2024 Knowledge Brokers

Andrew McCulloch

Andrew McCulloch joined Albourne in 2007 and is a senior portfolio analyst, partner and head of the U.S. region leading the Connecticut office. Andrew oversees the portfolio construction, manager selection and risk management advice provided to a wide range of sophisticated family offices, foundations, endowments, insurance companies and public/private pension plans across liquid and illiquid alternative strategies. He has played a key role in several Albourne initiatives, including the development of the group’s total portfolio-wide risk aggregation services and Albourne’s strategy forecasts, and he is an active member of the firm’s AI leadership group. Prior to moving to the Connecticut office, Andrew spent two years in Albourne’s San Francisco office managing West Coast client relationships. Andrew earned a B.A. in economics from the University of Wisconsin–Madison and is a CAIA charterholder.


CIO: What actionable thing have you learned over the course of your career that has proven itself this year?

McCulloch: Early in my career, I learned how important it is for investment programs to have a governance structure that promotes alignment among all key stakeholders, including beneficiaries, board members and investment staff. While prolonged bull markets can conceal the value of good governance, we have seen evidence of a gap growing between those with more effective and less effective decisionmaking processes. I believe this disparity will only grow as the outlook becomes more uncertain.
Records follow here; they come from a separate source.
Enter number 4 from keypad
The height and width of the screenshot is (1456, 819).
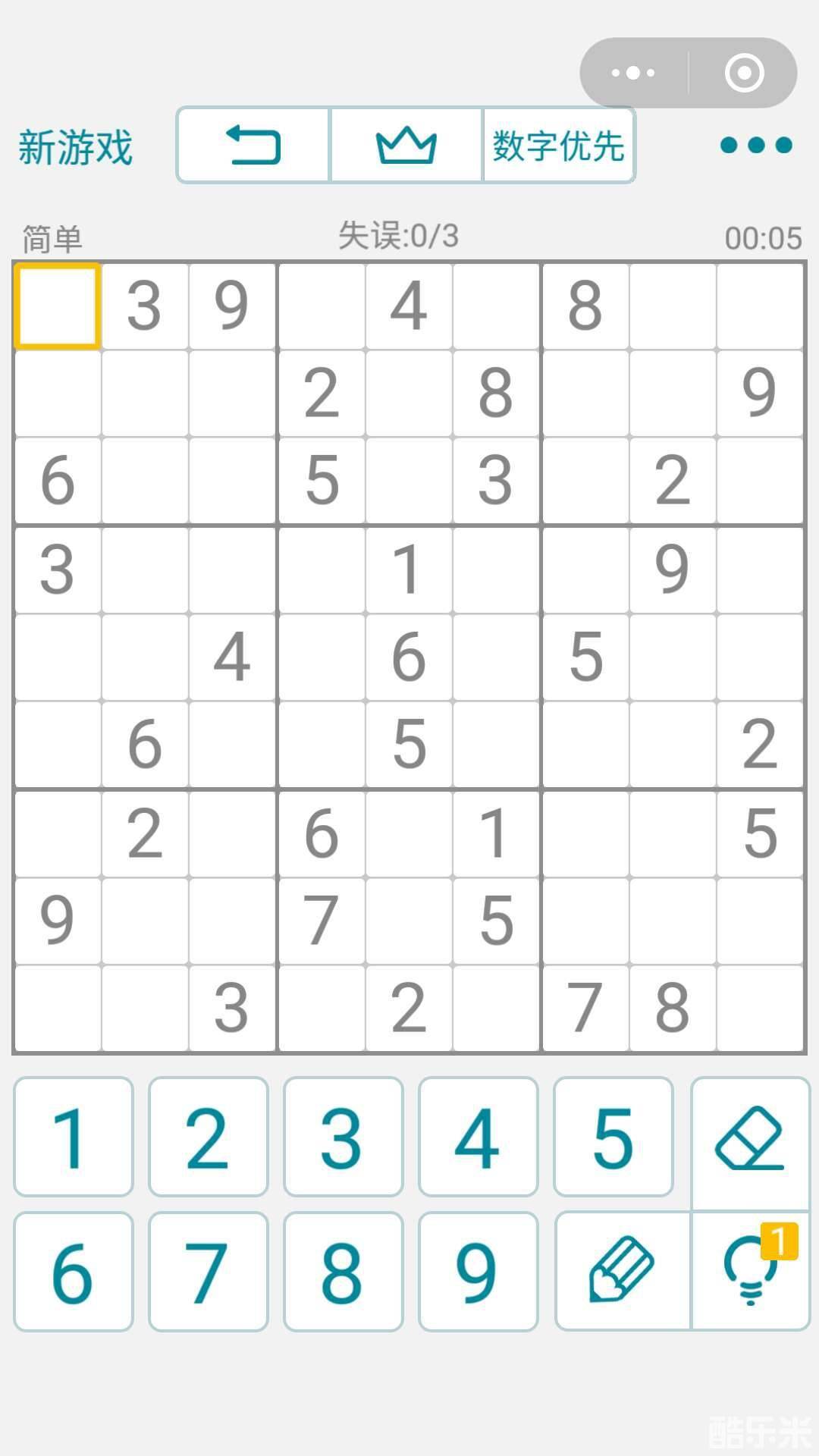(478, 1137)
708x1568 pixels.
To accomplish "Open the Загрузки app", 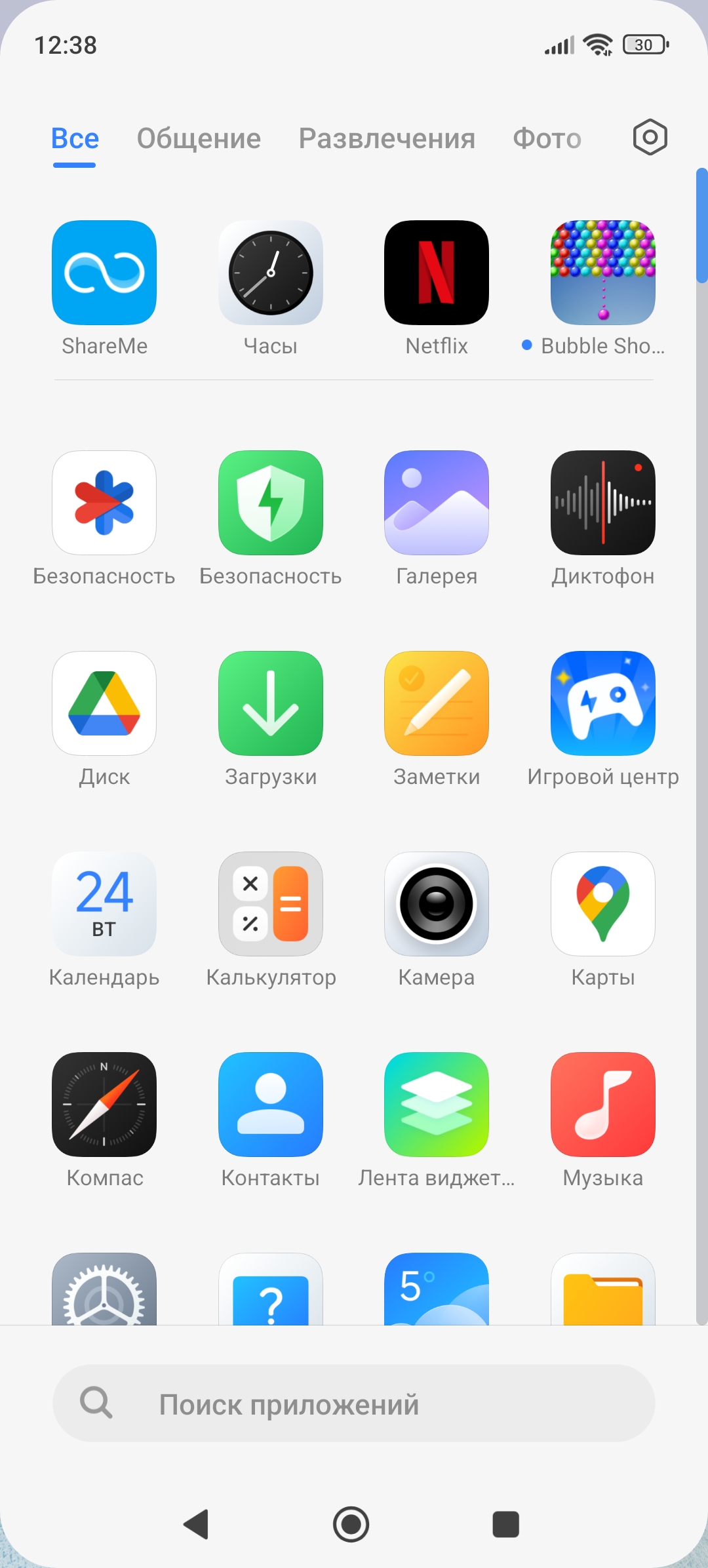I will pos(271,703).
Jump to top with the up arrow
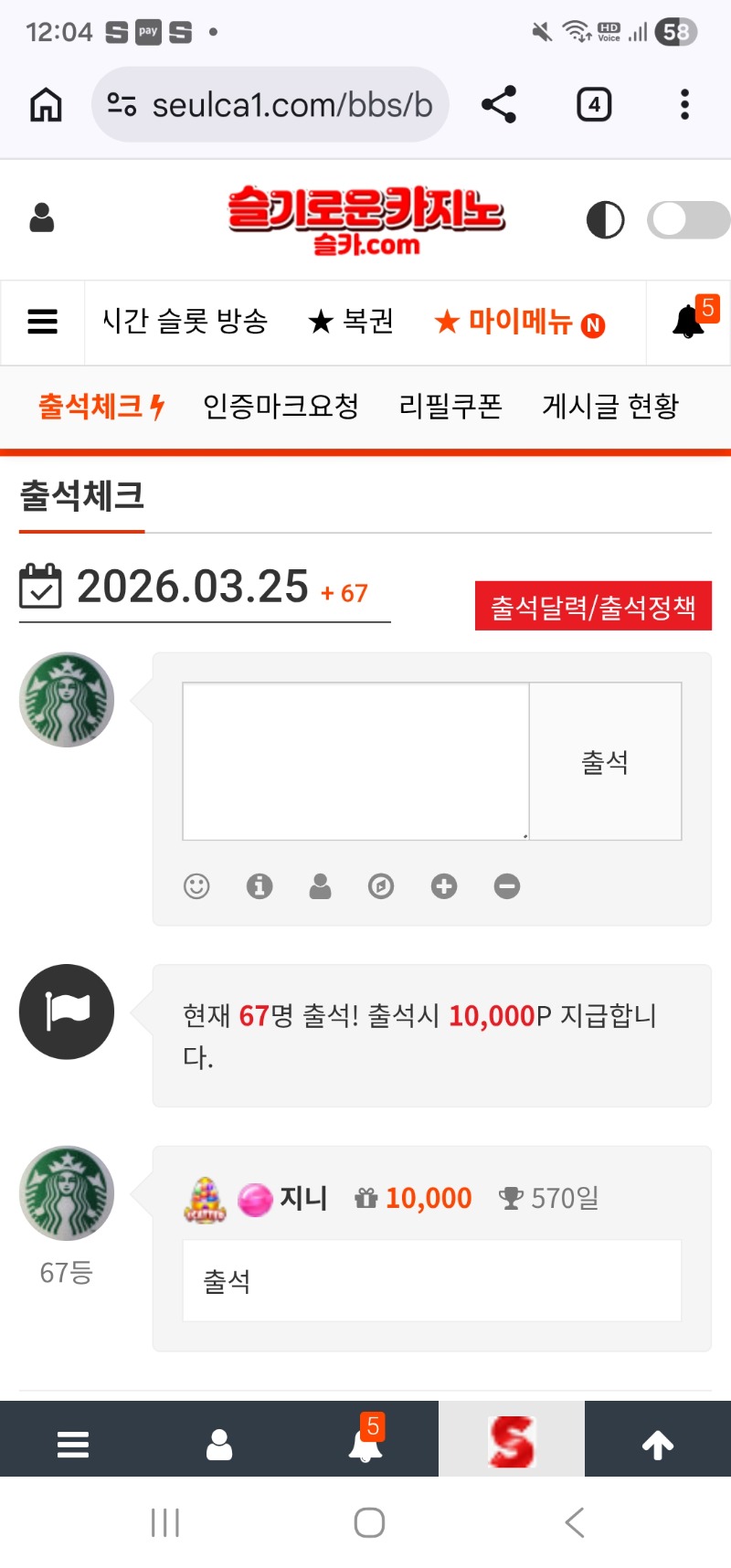The height and width of the screenshot is (1568, 731). pyautogui.click(x=657, y=1445)
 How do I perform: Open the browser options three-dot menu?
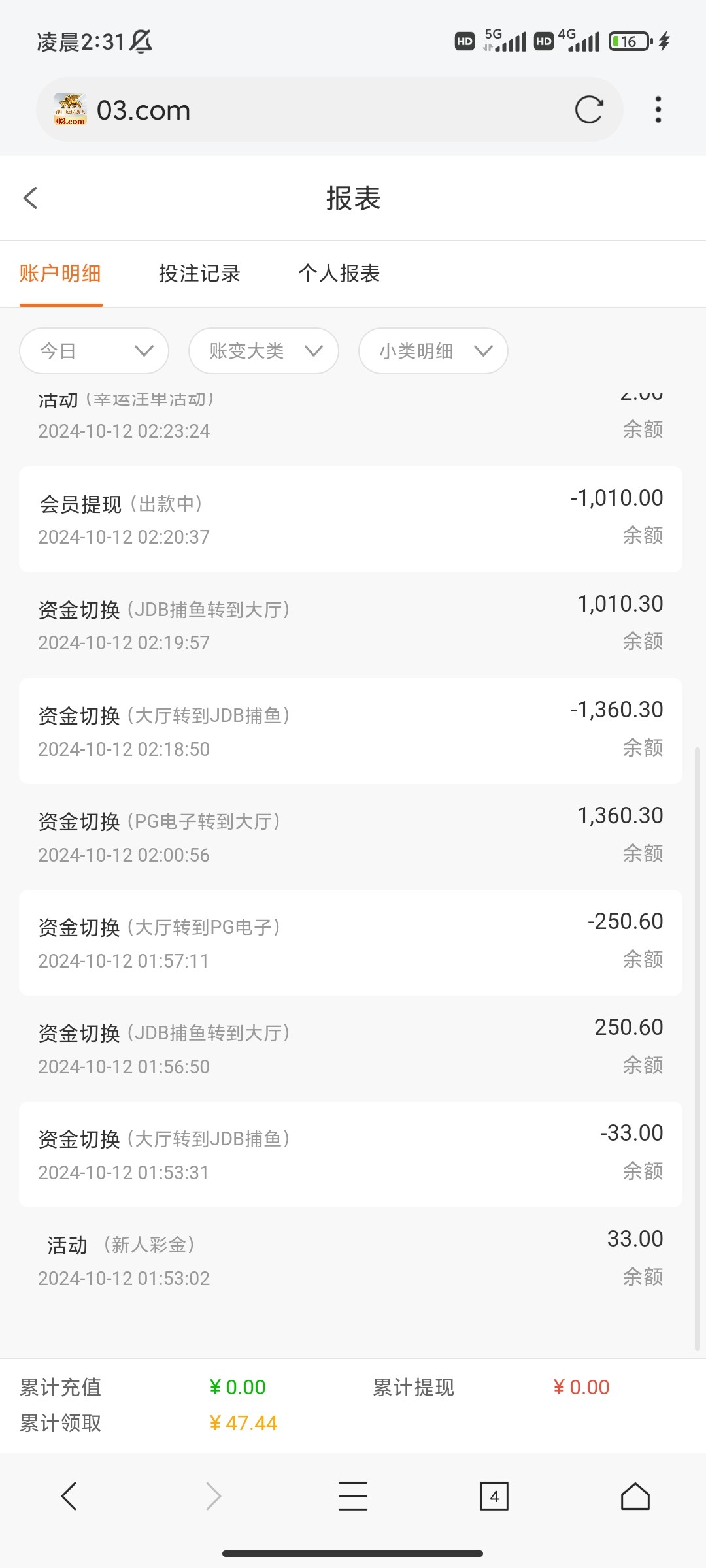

For instance, more recently we’ve seen investors strive to enhance the risk/return profile of their portfolio by improving capital efficiency. Unfortunately, these efforts are often hindered by agency risk; investment staff may avoid a higher-volatility opportunity or a new portfolio structure that may have been most appropriate, doing so because of concerns that their career may not withstand the associated ebbs and flows of performance.

Investment programs that are willing to have an active and honest dialogue about appropriate governance and incentive structures can benefit from an enhanced ability to be dynamic in decisionmaking, make better use of their finite resources, maximize the impact of portfolio construction, better leverage their partnerships and, ultimately, create a better outcome for their beneficiaries.

CIO: What issues do you expect to dominate financial decisionmaking and the economy in the next 18 months to three years?

McCulloch: With several dozen machine learning models in production and AI assistance integrated into our business processes, artificial intelligence continues to be a game-changer for the industry.

Among other competing issues, I believe the downstream effects of this higher-rate environment are also tremendously impactful. Increased pressure from financing costs, the rise of private credit and the misalignment in fee structures have come to the fore.

Regarding the misalignment in fee structures, higher rates have made it even more important for investors to ensure that their terms encourage managers to take sufficient risk, not to collect fees on the risk-free rate. As it stands, the lack of any kind of risk-free rate hurdle in most fee structures causes [roughly] an additional 100-bps fee drag per annum—clearly indefensible. To date, investors have typically acted alone when negotiating and have struggled to engage GPs around this issue. We believe presenting a unified voice empowers all investors when raising this issue with managers, and so we championed an open letter supporting the adoption of hurdles. The Open Letter on Cash Hurdles has been signed by more than 50 organizations representing hundreds of billions of investor alternatives capital. We will continue to push for better alignment.

CIO: What changes are you making to your asset allocation advice, given the current state of monetary policy, geopolitics and the impact of inflation and rising interest rates?

McCulloch: Active alternative strategies—both public and private—are more important than ever, as we face inflated valuations, changes in monetary policy and heightened geopolitical risk. We continue emphasizing the benefits of diversification and a total portfolio approach that considers liquidity, drawdown and other measures beyond just risk and return.

Private equity, despite the current phase of lower distributions and increased capital calls, is expected to continue to be a core return driver within institutional portfolios. This general lack of liquidity from established private equity programs has supported demand for more liquid private credit strategies, given their yield characteristics and higher return expectations. Meanwhile, infrastructure and other areas of real assets maintain some appeal due to their inflation sensitivity and opportunities within the broad energy transition theme, including decarbonization, digital infrastructure and increased power demand.

Arbitrage-focused relative value strategies and variable exposure global macro strategies remain attractive in asset allocation frameworks because of their diversification potential, with a preference for implementations that offer better capital efficiency. On the return-seeking side, we’ve seen more investors try to lower tracking error versus policy benchmarks by incorporating higher market exposure versions of existing equity long/short offerings within wider portfolios.